It's Mr Frisk from Durham Edition as they race towards the elbow. Durham Edition - is he gonna win on Arthur Stephenson's 70th birthday? He's making ground all the time towards the stand side, but Mr Frisk is homing in at the moment. They've got 150 yards to run. Mr Frisk from Durham Edition, as they race towards the line, Mr Frisk is gonna win it, Mr Frisk has won it!
— Commentator Peter O'Sullevan describes the climax of the race

The BBC broadcast the race live on television for the thirty-first consecutive year as part of its regular Saturday afternoon Grandstand programme, in a Grand National special. Des Lynam was the anchor presenter, interviewing the connections of the competitors and celebrity race goers before handing over to Richard Pitman and Bill Smith who gave a guide to the runners as they prepared for the race. The television commentary team was unchanged for the nineteenth consecutive year in John Hanmer, Julian Wilson and lead commentator, Peter O'Sullevan who was calling his forty-fifth Grand National.

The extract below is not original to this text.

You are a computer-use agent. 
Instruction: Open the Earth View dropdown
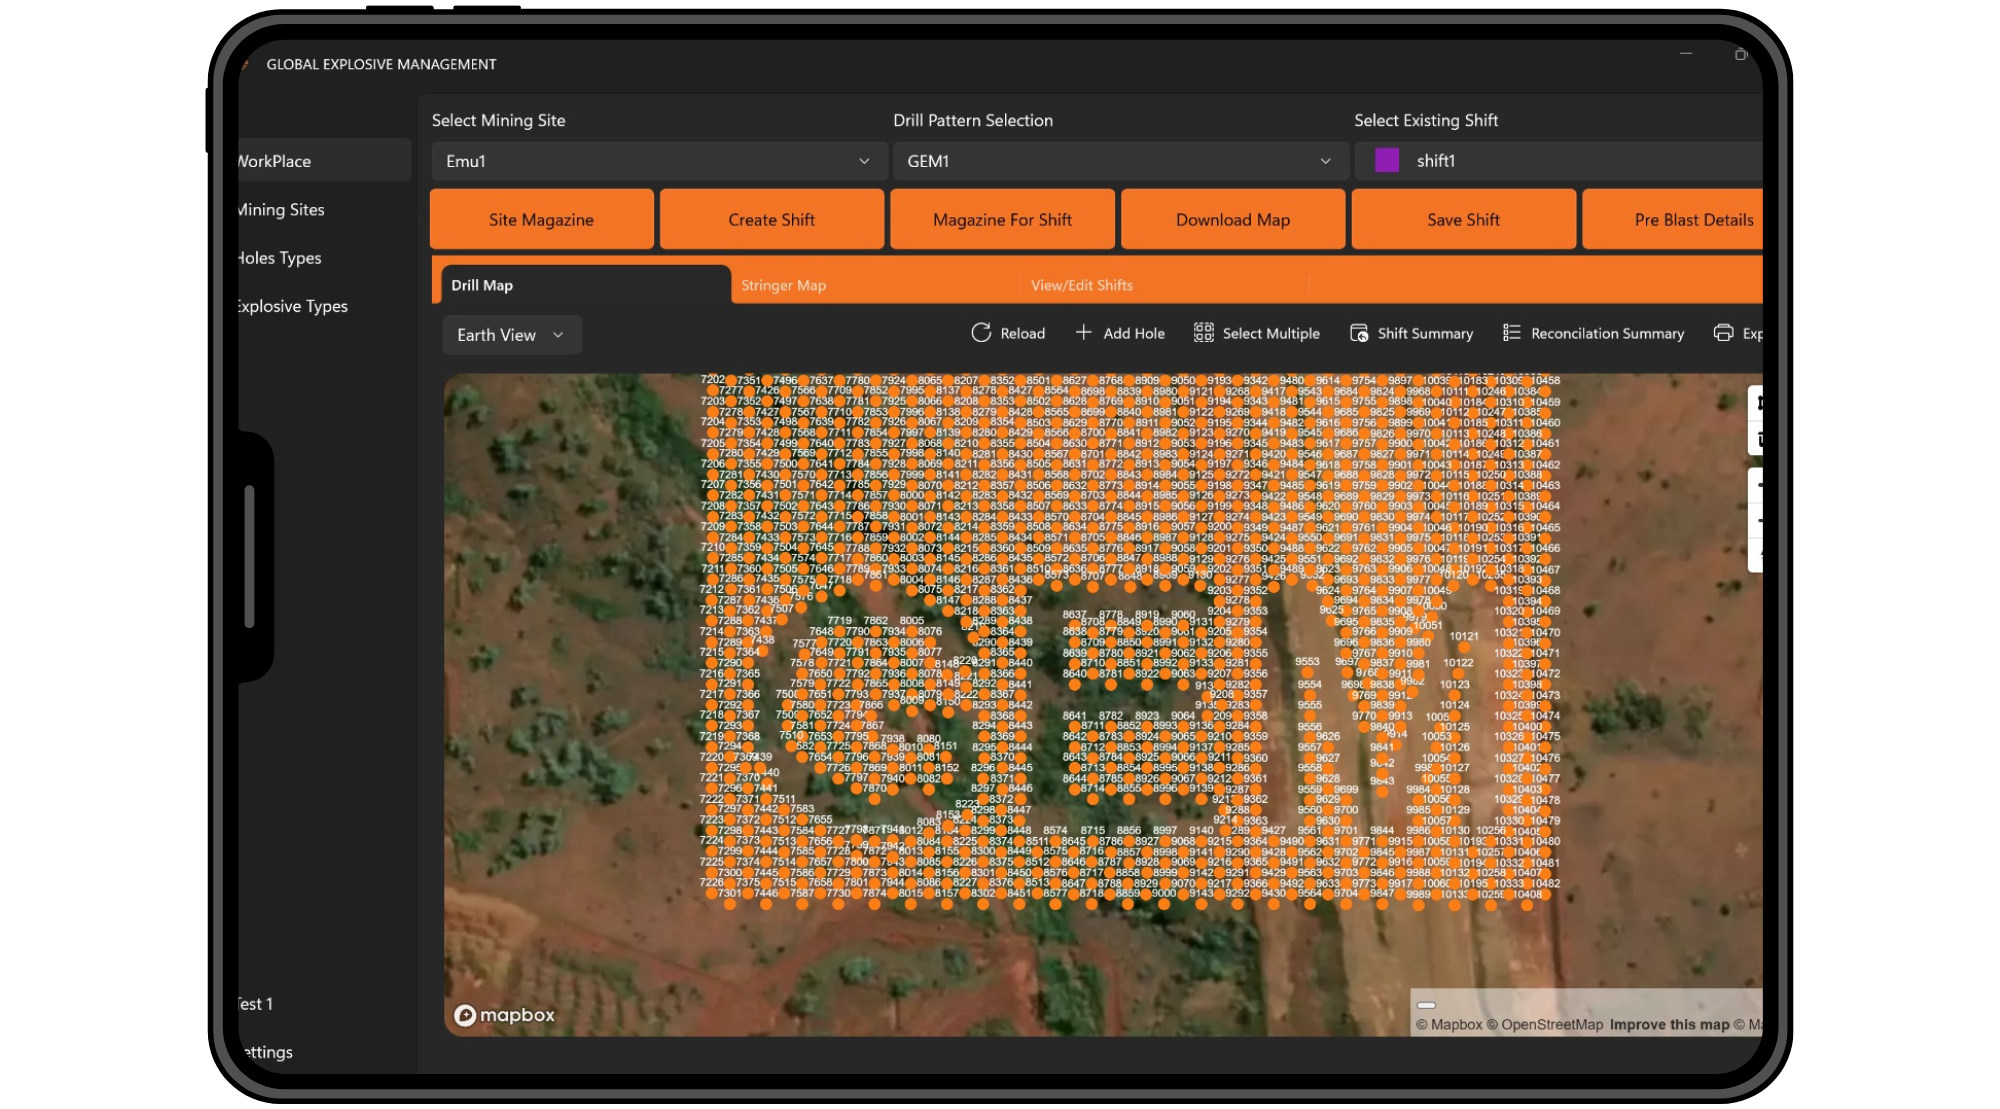(x=511, y=334)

Richard Pitman and Bill Smith took television viewers through a detailed rerun of the race using camera angles not used during the running of the race itself, including a camera from a helicopter and cameras inside the first fence and the chair.

There was criticism of Julian Wilson's commentary for the second consecutive year when he referred to the body of the horse Roll-A-Joint, which had suffered a fatal fall on the first circuit, as a "major obstruction" when the runners went to jump the Canal Turn second time. The horse's body had been moved a few feet away from the landing side of the fence and covered with a tarpaulin, made clearly visible to viewers in the slow-motion replay afterwards.

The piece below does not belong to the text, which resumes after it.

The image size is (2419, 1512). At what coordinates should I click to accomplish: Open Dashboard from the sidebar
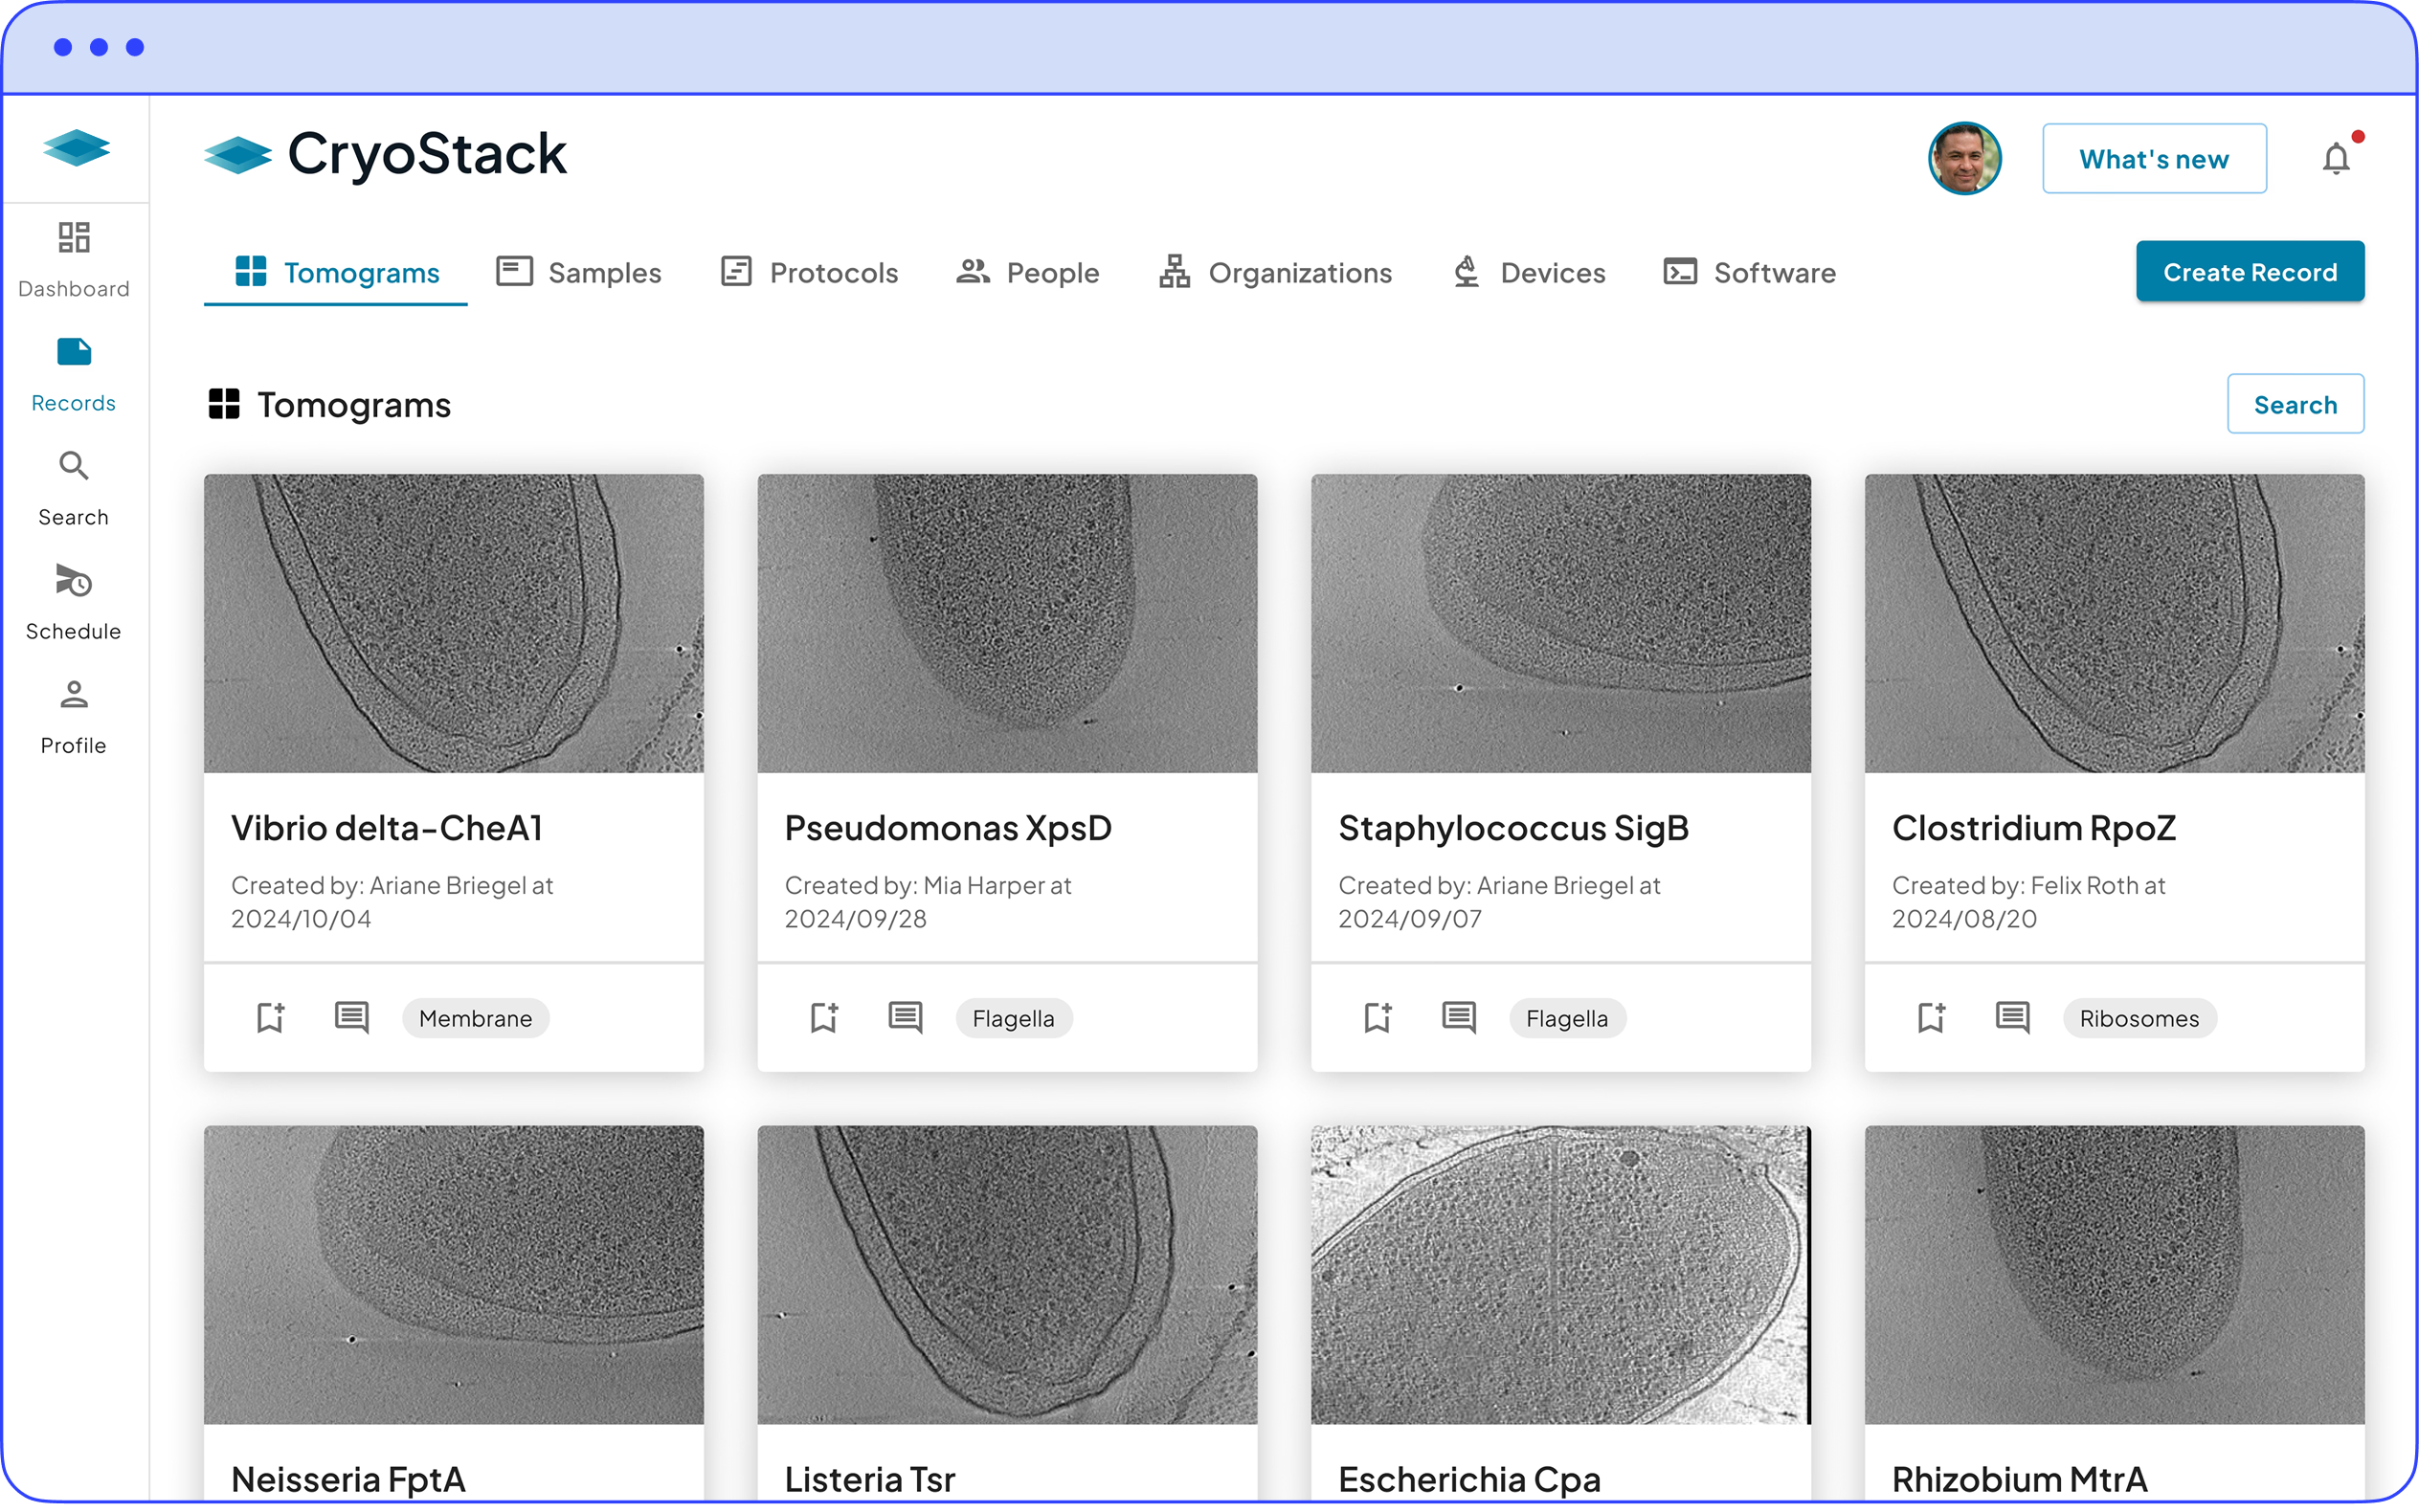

The race was also broadcast live on BBC Radio for the fifty-ninth time as part of its Saturday Sport programme and for the final time on Radio Two. The BBC moved the programme to the newly launched BBC Radio Five the following year.

All of the major national UK and Ireland daily newspapers carried extensive pre-race coverage in their Saturday editions. Many included full colour race card style guides.

Among the fifteen riders making their debut in the race were Norman Williamson, Charlie Swan, Lorcan Wyer and Jamie Osborne, all of whom would finish second in future Grand Nationals.

As a prominent racing journalist and author, Marcus Armytage has written extensively about the Grand National and his victory in it. In 2010 while writing for the Daily Telegraph he wrote "At Becher's second time everything changed. I was wondering if I'd ever be able to get past Uncle Merlin when he pecked. As I went past Hywel (Davies – jockey of Uncle Merlin) was half on, half off and I assumed he would rejoin me shortly. I was unaware gravity won the argument. (Davies had been unseated)" Armytage also explained to Channel Four how he nearly completely underestimated the runner up. "I was well clear [at the second last fence] but then first heard the noise of other horses. If you look back at the footage, Chris [Grant], on Durham Edition and Neale Doughty, on Rinus have a chat and Neale was telling Chris 'You've got him'. I actually thought the horse behind was Team Challenge, which was one of the slowest finishers in the field so I wasn't worried. The blessing was that I didn't look back and see Chris."

Davies himself told the press that he was convinced Uncle Merlin would have won but for the fall at Bechers. A further claim that they would be back next year to win went unfulfilled.